Ma se sono comprensibili le proteste per quanto accade (o quando non accade, come l'erogazione dei tanto decantati ristori) , lo stesso non si può dire per le modalità delle proteste che, non sappiamo se perché sfuggite di mano, hanno buttato a mare il consenso che pure i manifestanti avevano guadagnato. Tutta l'esasperazione non può portare a quanto è accaduto, non perché in assoluto è impossibile evitare che qualcuno perda la testa - conoscendo la disperazione in cui si trova -, quanto perché, al di là del rifiuto ad ammetterlo, le proteste di piazza sono per definizione inquinabili da chi ha tutto l'interesse a tenere alta la tensione sociale o, addirittura, acuirla. La protesta, crediamo, non aveva originariamente una colorazione politica o ideologica, trattandosi di persone che sono scese in piazza per mostrare quanto stanno soffrendo, dopo oltre un anno di blocco. Poi è diventata altro quando, quasi che ci fosse una regia occulta, qualcuno è passato dalle invettive alla violenza, dalle parole al lancio di oggetti, dalle grida a scagliare le transenne di metallo contro le forze dell'ordine. La giustizia, come si dice, ora farà il suo corso e se ci sono delle responsabilità è bene che vengano perseguite.

Ma è difficile pensare che altri che pure hanno responsabilità politiche siano colpiti. Perché la rabbia della gente non è nata ieri, ma è conseguenza anche del tambureggiante cicaleccio di alcuni settori della politica cui fa comodo che si scenda in strada a protestare per potere dire: noi siamo con voi, anzi siamo accanto a voi. Ma non si può certo accettare che ci sia chi fa parte della maggioranza e, contestualmente, contesta il governo, accreditando la tesi che l'esecutivo stia battendo una strada ideologica nella battaglia contro il contagio. Non si fa il bene del governo (sempre che si tenga alla sua sopravvivenza) e non si fa nemmeno il bene del Paese, che non può capire come si possa stare dentro e fuori una coalizione, facendo il pasdaran come se si fosse il più convinto degli oppositori. Matteo Salvini è il capo di un grande partito - al di là del giudizio sulle idee del movimento - e come tale deve essere coerente. Se quel che fa il governo di Mario Draghi non gli aggrada più, stacchi la spina.

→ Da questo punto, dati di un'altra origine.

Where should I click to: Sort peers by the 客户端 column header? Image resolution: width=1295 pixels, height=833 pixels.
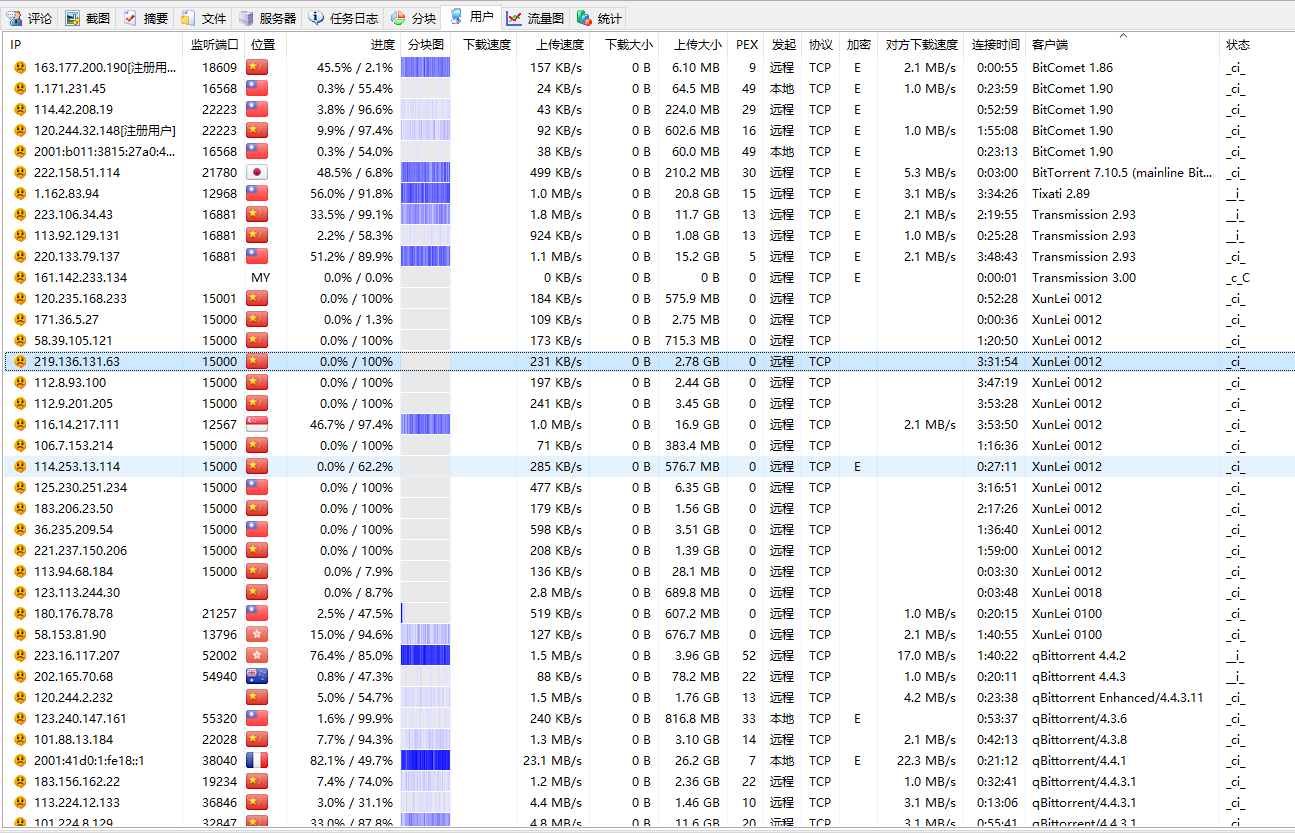[x=1050, y=45]
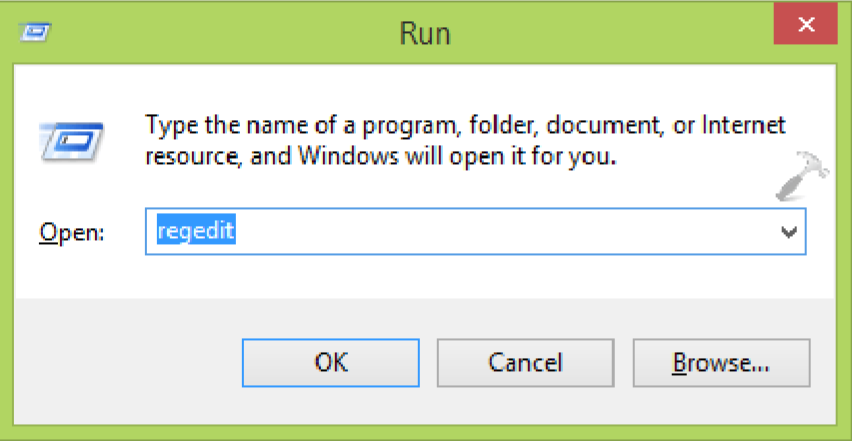Click the white space below the Open label
This screenshot has width=852, height=441.
[x=76, y=274]
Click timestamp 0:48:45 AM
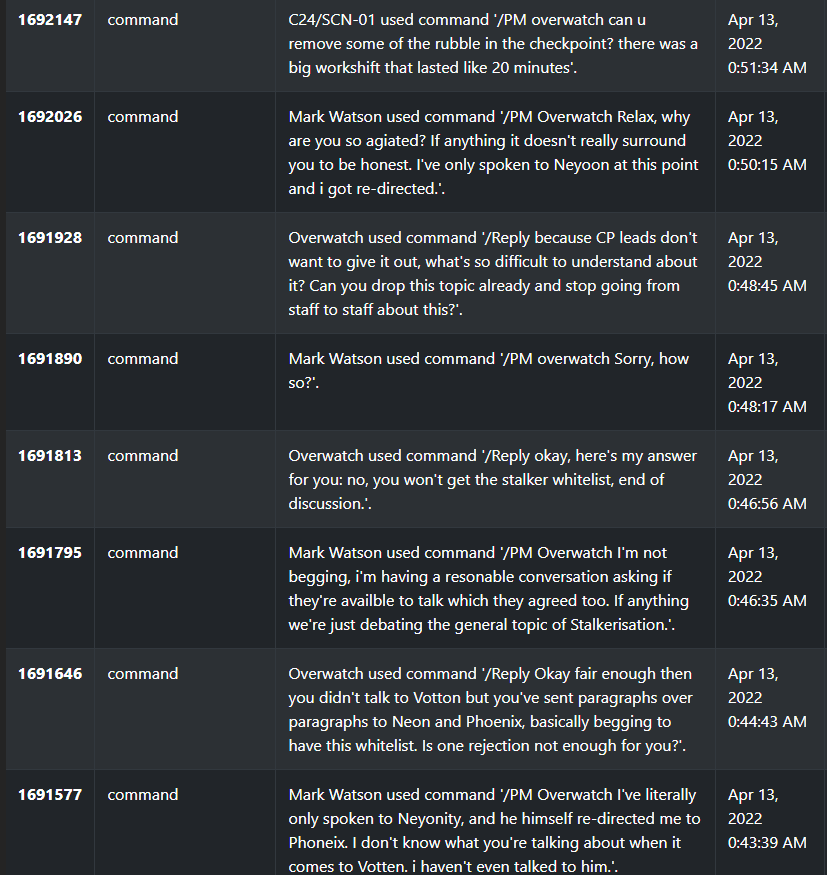 point(767,286)
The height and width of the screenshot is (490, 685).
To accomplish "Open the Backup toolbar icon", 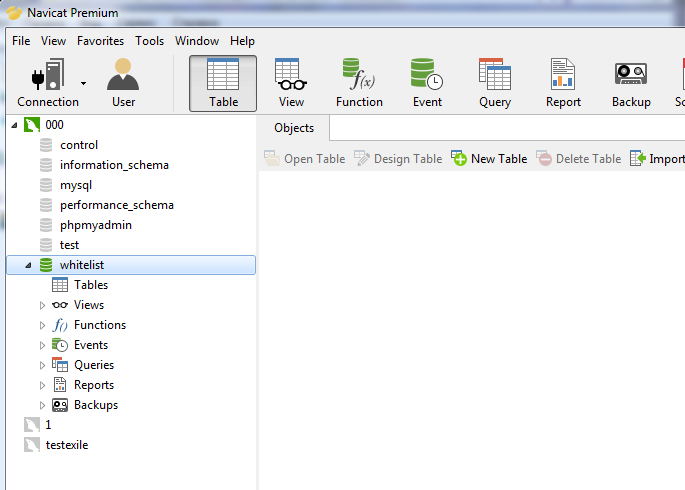I will (x=631, y=83).
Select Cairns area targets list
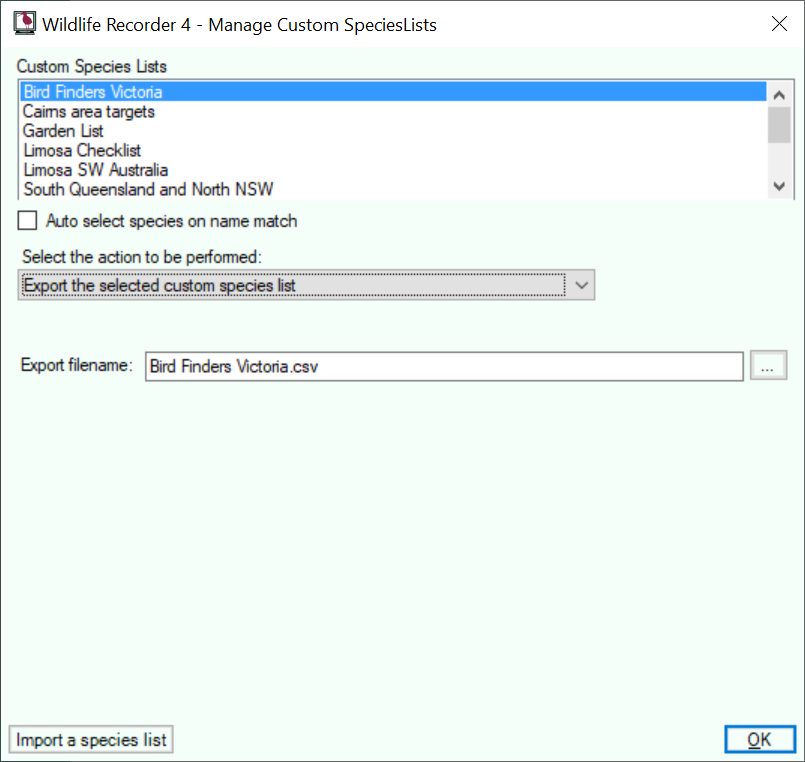Image resolution: width=805 pixels, height=762 pixels. pyautogui.click(x=393, y=111)
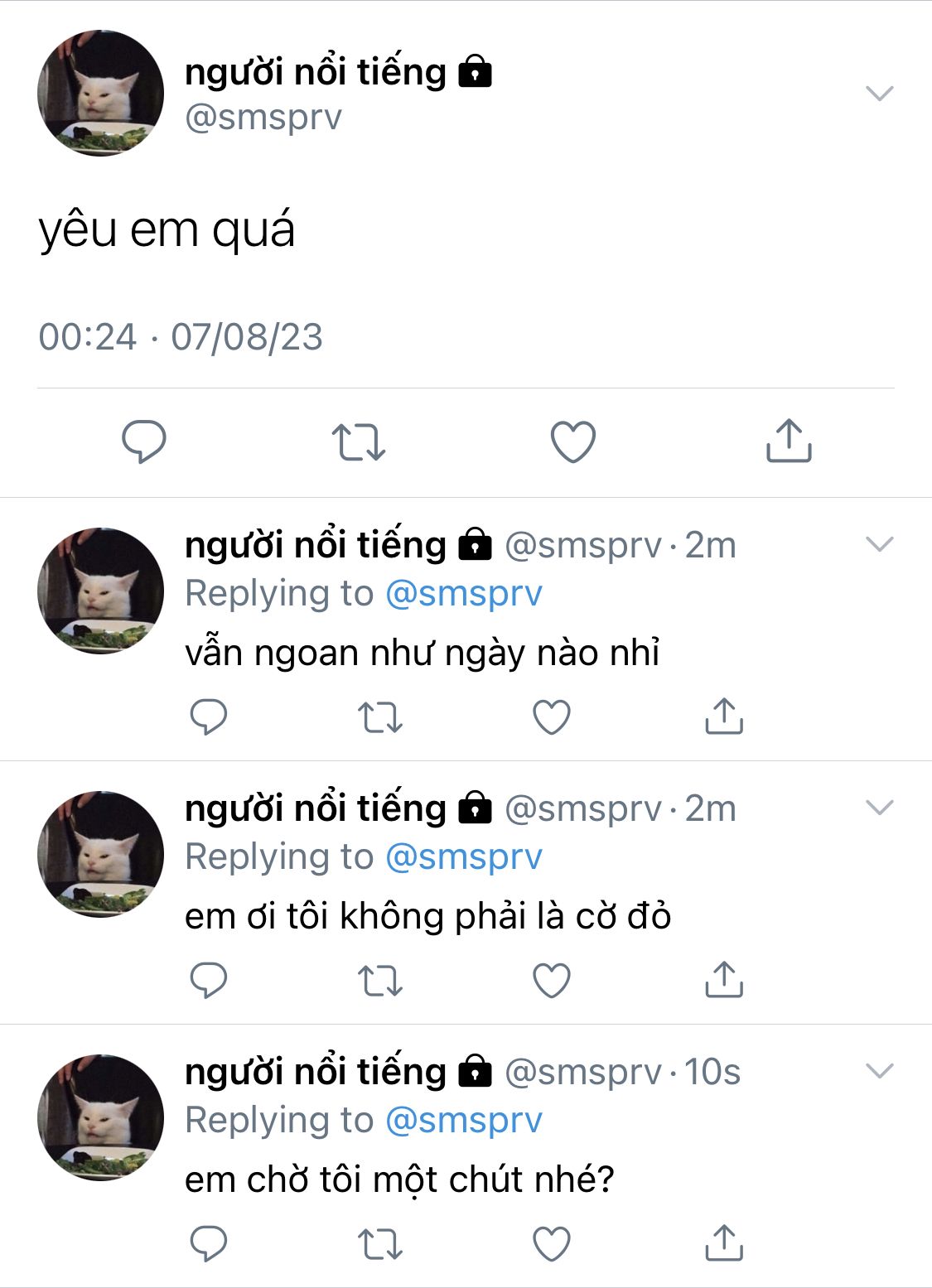
Task: Reply to the main tweet "yêu em quá"
Action: point(144,441)
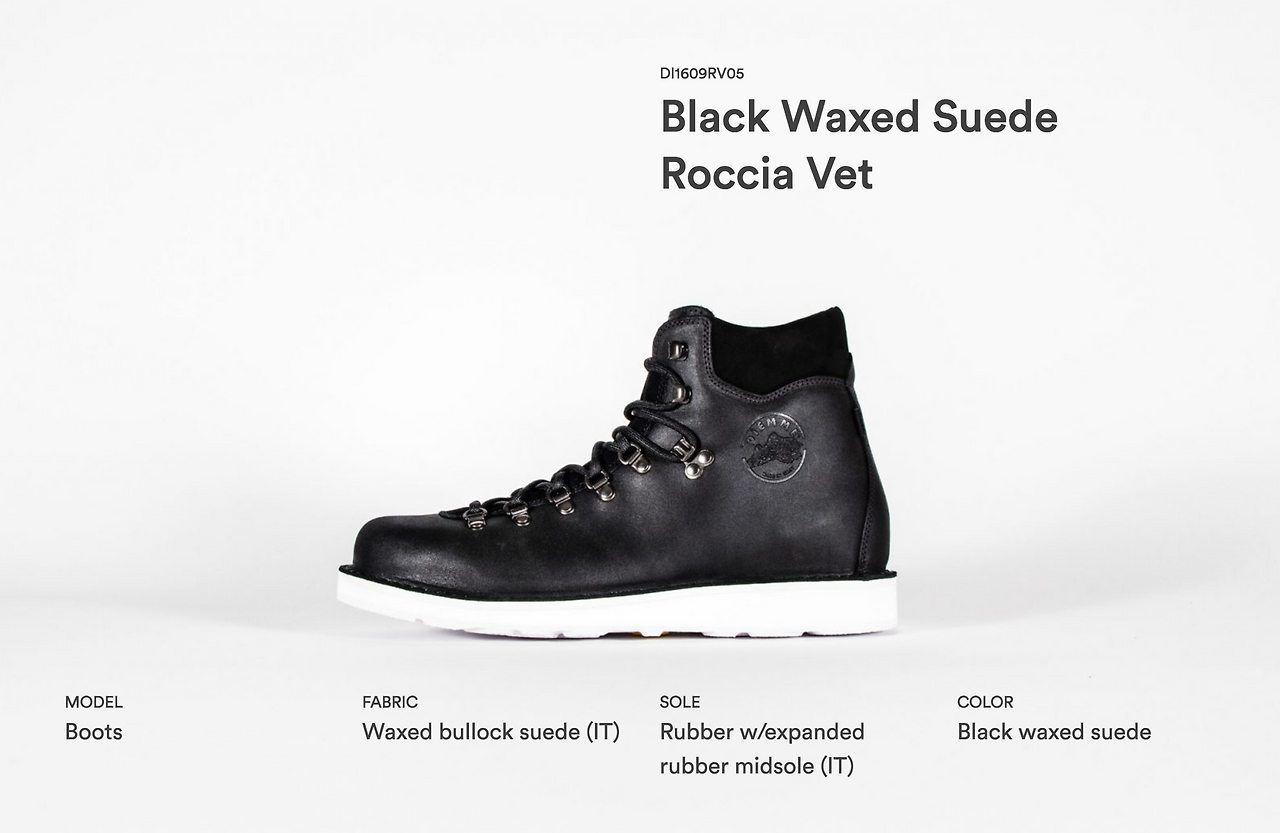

Se non intende farlo, si renda conto che le sue parole mettono in difficoltà i ministri della Lega spiazzandoli ed indebolendo l'azione del governo.

Che certo non sta facendo il meglio, perché travolto da circostanze avverse che però non debbono essere pagate dalla gente comune. E forse sarebbe il caso di alzare il piede dall'acceleratore delle promesse e dai numeri sparati quasi a casaccio in cerca dell'effetto migliore. I ristori non arrivano o, se lo fanno, sono irrisori rispetto ai danni effettivi; la campagna di vaccinazione è condizionata da mille variabili, che però in altri Paesi hanno neutralizzato per tempo; alcune categorie che pure potrebbero essere fatte ripartire languono aspettando Godot. La luna di miele del governo rischia d'essersi già esaurita ed è arrivato il momento di muoversi veramente, pena il rischio di consegnare il Paese alle ali estreme dell'arco politico che, già ieri, mentre ancora ci si picchiava in piazza Montecitorio, alimentavano la protesta.